This comforting soup is full of aromatic flavors.
Prep: 10 minutes
Cook: 40 minutes
Total: 50 minutes
Servings: 6 servings.
Author: The Bojon Gourmet


  • 3 tablespoons unsalted butter
  • 3 medium leeks (white, light and bright green parts), halved lengthwise, then sliced crosswise 1/4" thick, washed (see note above)
  • 12 ounces yellow potatoes (such as Yukon Gold or Yellow Finn, about 3 lemon-sized potatoes), peeled, in 3/4" chunks
  • 1 pound celery root (1 large), peeled, in 3/4" chunks
  • 6 cups salt-free vegetable stock (preferably homemade, see note above)
  • 1 bay leaf
  • 1 teaspoon salt
  • 1/4 - 1/2 cup half and half (or milk or heavy cream)

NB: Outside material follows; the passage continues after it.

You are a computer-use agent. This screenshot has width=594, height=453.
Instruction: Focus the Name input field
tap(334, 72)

  • truffle oil (or walnut, porcini, or super-good olive oil), for drizzling
  • celery leaves, torn (or chervil, parsley or chives), for sprinkling


  • Melt the butter in a large soup pot or dutch oven. Add the leeks and saute while you prepare the potatoes and celery root. Add the vegetables to the leeks as you work, then give everything a turn to coat it in the butter, and add the stock, bay leaf and salt. Partially cover the pot and bring to a boil, then reduce the heat to maintain a simmer.
  • Cook for 20 - 30 minutes, until the potato and celery root are soft. Puree the soup smooth with an immersion blender if you've got one, or in a blender, carefully, in batches (don't fill the blender more than halfway full, and hold the lid closed with a thick towel, or cool the soup to room temp first). Add enough half and half to thin the soup to your liking.

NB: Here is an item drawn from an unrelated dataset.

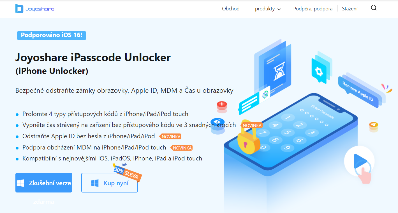The image size is (398, 213).
Task: Click the fingerprint icon card
Action: tap(265, 95)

  • Serve the soup hot, with a drizzle of truffle oil and a sprinkle of celery leaves. The soup keeps well in the fridge for up to several days.


You can make a quick stock with the trimmings of the leeks, celery root and potatoes, and 8 cups of water. Throw in a carrot and an onion, in large chunks, if you like, for a bit more flavor. Or use a good quality, prepared vegetable or chicken stock. If you use stock or bouillon with salt, omit the salt in the recipe and add some at the end to taste, instead.
To easily wash leeks, cut them as directed below, then place them in a large bowl and fill with cool water. Swish the leeks around to loosen the slices, then let sit for a few minutes. Any sand or silt will settle to the bottom. Lift the leeks out with your fingers, shaking off excess water before adding them to the pot.
Nutritional values are based on one of six servings.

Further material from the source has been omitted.